Given request ::
Locate each line in the material that contains the string "Task" and copy those lines in full.

Working data ::
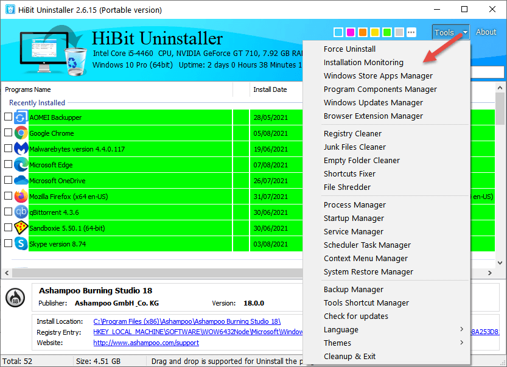The image size is (507, 367).
Task: Click the Ashampoo Burning Studio 18 icon
Action: (x=15, y=298)
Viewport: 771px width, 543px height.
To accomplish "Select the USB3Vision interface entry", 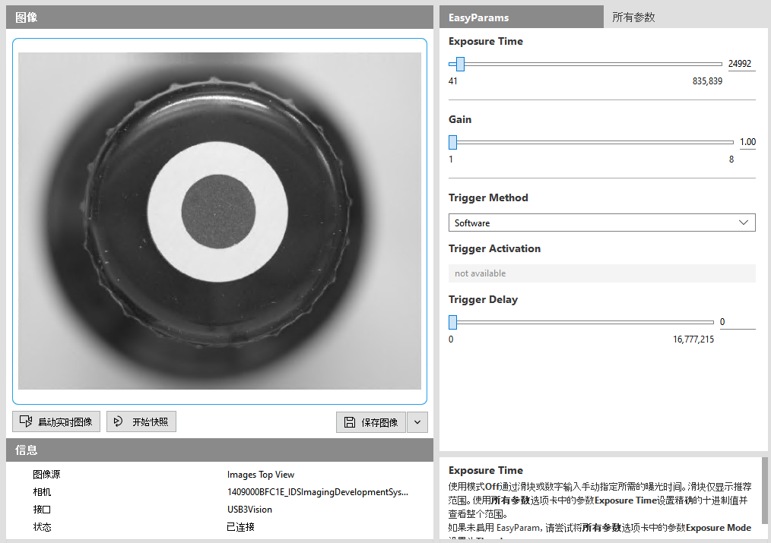I will 249,510.
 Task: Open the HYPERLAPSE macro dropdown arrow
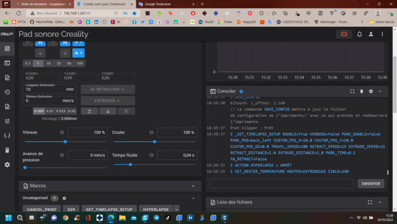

Response ::
Task: Click the Ashampoo Burning Studio 18 icon
 Task: Open the HYPERLAPSE macro dropdown arrow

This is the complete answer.